Innovative end of life transport service shortlisted for national award

Recognition of 'compassionate patient care'

A dedicated transport service introduced by North East Ambulance Service to take dying patients to their preferred place to die has been shortlisted for a national award.

The End of Life Transport scheme gives terminally ill patients the option to be transported by ambulance with a specially trained crew to their preferred place to die within the region.

The initiative, which is the first in the North East, helps patients plan where they want to end their life and ensures they get there in the most caring and comfortable way possible - reducing stress levels at a difficult time.

The service has transported more than 1700 patients to their chosen location since it was launched in October 2015.

The majority of these patients were picked up from hospital and taken home to die.

In recognition of its value to patients, and to the wider NHS, the service has been shortlisted in the Compassionate Patient Care category of the Health Service Journal awards.

For 35 years the HSJ Awards have recognised, celebrated, and promoted the finest achievements in NHS, and showcased them to the service’s most influential leaders, and have grown to become the most sought after accolade in British healthcare.

The shortlisted organisations will now complete presentations and interviews to a judging panel made up of senior and influential figures from the health sector before the awards are presented at a ceremony at Intercontinental O2 in London on 23 November.

NEAS Chief Operating Officer Paul Liversidge said: “We are incredibly proud of our end of life service, which we run with support from St John Ambulance crews.

“To be recognised on a national scale for having delivered pioneering services for people at the end of their life demonstrates the need for dedicated services like this.

“The challenges of managing NHS budgets and increasingly complex needs from the region’s population can unfortunately mean services such as this may not be as high a priority.

“However, both to get this service up and running and to keep it going, it has been a real team effort, and for that I would like to take this opportunity to thank everyone who has been involved in the process.

“Any opportunity to raise the profile of patients at the end of their life and the services needed to support them is invaluable.

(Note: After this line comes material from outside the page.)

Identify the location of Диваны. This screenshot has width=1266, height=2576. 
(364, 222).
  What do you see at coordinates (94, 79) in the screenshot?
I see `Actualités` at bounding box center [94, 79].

“For those nearing the end of their life, it is incredibly important that they are in a place where they feel comfortable and cared for, surrounded by loved ones. Speed can be critical at this time and our scheme ensures patients are picked up within a timely manner to be taken to their chosen location.

“As well as helping patients think about and plan where they want to end their life, we can ensure they receive compassionate and appropriate care, minimising stress for both the patient and their family at a very difficult time.

“The impact of this service should not be underestimated and we have many stories showing what a positive difference it has made. On some occasions, where we have been able to, we have also been able to grant last requests for patients, such as one last trip to the beach, a church mass and one last visit to the Angel of the North.

“I wish our team luck with their presentation and look forward to hearing the outcome in November.”

Alastair McLellan, Health Service Journal editor, said: "With the NHS experiencing a tough time as funding fails to keep up with demand, the HSJ Awards are once again the best reminder of the excellence the service is capable of.

“Taken together the entries to the HSJ Awards represent work which, directly or indirectly, has saved thousands of lives and enhanced many times that number."